● DATA TO PROCESS
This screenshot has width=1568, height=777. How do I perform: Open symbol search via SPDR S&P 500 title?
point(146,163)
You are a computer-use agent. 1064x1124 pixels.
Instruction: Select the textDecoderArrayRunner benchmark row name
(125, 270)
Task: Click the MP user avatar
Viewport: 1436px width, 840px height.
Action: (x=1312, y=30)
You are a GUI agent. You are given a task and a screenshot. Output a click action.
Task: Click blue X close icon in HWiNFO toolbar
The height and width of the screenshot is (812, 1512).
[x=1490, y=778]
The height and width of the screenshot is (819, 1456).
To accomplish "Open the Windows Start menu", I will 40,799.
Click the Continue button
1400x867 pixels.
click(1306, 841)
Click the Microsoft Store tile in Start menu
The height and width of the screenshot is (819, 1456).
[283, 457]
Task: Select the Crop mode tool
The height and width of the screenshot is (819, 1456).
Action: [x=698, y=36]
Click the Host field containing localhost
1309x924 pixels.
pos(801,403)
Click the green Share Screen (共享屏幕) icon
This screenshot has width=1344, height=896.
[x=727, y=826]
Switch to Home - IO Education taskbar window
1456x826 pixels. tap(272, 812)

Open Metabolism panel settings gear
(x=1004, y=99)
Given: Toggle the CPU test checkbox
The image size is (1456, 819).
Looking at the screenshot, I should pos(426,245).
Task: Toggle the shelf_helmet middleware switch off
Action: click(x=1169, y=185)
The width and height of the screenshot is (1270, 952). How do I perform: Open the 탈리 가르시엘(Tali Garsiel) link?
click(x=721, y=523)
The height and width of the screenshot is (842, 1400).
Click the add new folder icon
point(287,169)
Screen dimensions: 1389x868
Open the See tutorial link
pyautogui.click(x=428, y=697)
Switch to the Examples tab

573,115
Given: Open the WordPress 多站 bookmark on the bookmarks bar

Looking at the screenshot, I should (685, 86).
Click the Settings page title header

● INSTRUCTIONS TO FOLLOW
Which lines in the records above contain the string "agent"? Copy them.

● SOLUTION TO THIS TASK
You are a computer-use agent. 1064x1124 pixels.
You are a GUI agent. You are given a task and a screenshot. Output a click action.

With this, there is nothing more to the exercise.